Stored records
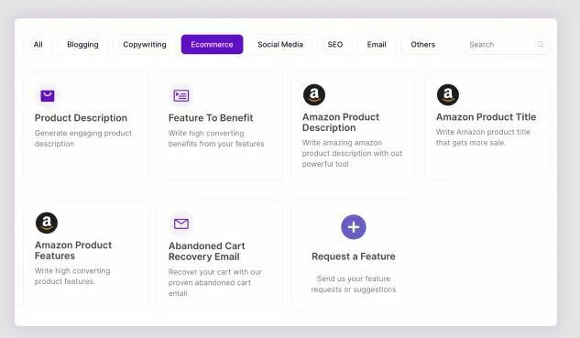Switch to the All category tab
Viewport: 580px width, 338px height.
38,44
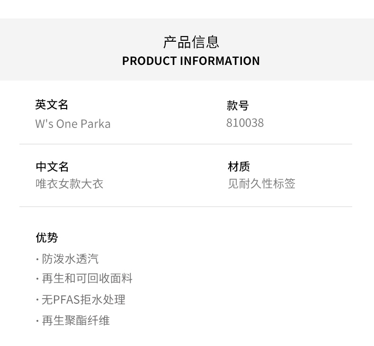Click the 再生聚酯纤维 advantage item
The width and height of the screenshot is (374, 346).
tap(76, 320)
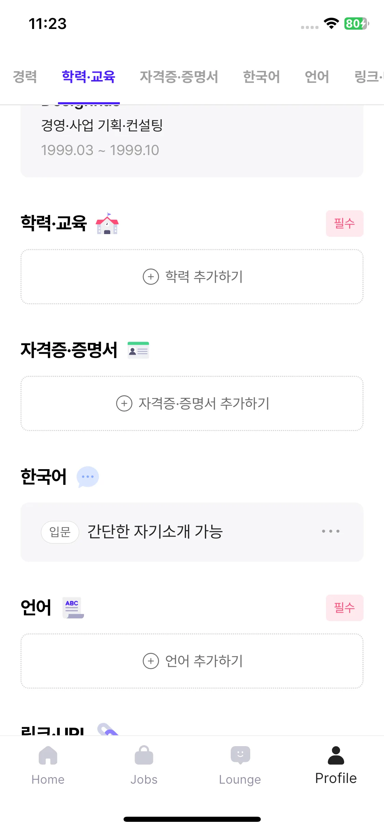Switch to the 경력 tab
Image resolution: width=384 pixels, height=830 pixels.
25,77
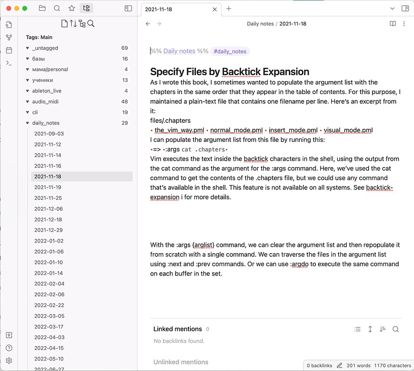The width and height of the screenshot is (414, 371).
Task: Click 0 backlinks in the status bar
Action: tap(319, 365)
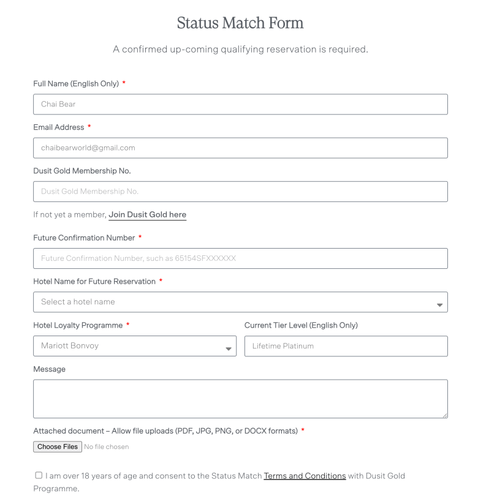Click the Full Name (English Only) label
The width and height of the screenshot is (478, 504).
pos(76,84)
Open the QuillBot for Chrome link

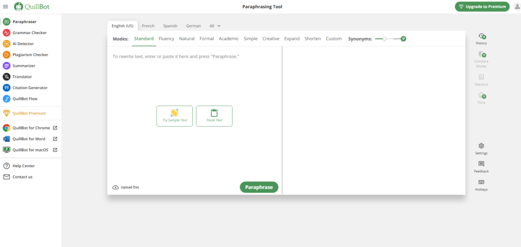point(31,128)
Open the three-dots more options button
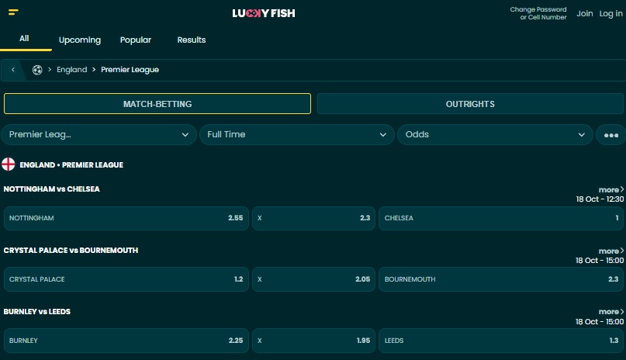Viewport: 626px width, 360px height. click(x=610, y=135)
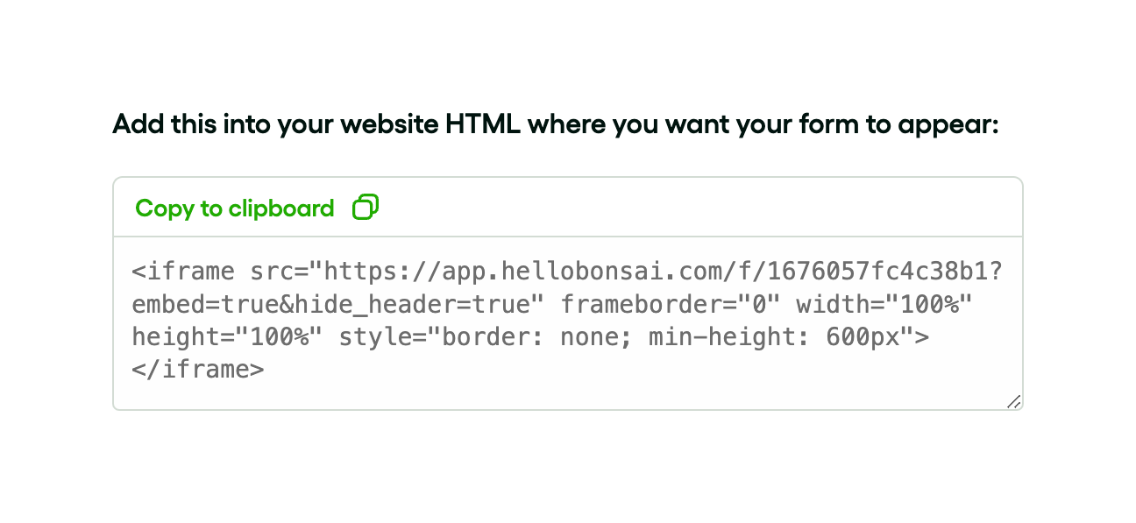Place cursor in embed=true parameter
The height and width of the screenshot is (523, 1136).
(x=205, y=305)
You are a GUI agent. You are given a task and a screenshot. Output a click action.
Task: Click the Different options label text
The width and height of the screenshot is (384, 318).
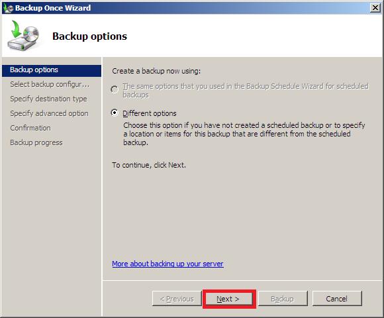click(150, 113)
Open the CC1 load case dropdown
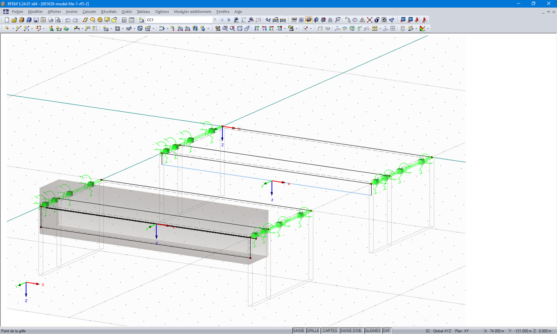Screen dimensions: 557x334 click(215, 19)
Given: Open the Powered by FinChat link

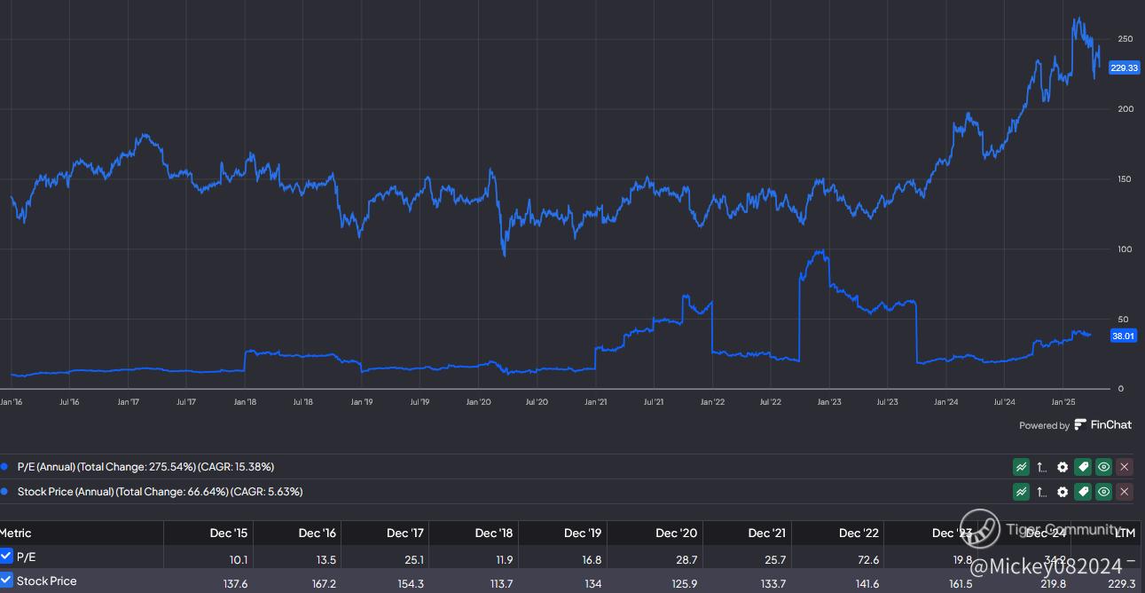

_Goal of the exercise:_
Output exactly the lines from the one containing "Open the three-dots more options button" through the last line of the records above, both included, and leave out the pictures.

_Solution to this exercise:_
Open the three-dots more options button
Viewport: 626px width, 360px height. click(x=610, y=135)
Place cursor in embed=true parameter
The height and width of the screenshot is (523, 1136).
(x=205, y=305)
You are a GUI agent. You are given a task and a screenshot. Output a click action.
Task: Click the Different options label text
The width and height of the screenshot is (384, 318).
click(150, 113)
Open the CC1 load case dropdown
Screen dimensions: 557x334 click(215, 19)
Given: Open the Powered by FinChat link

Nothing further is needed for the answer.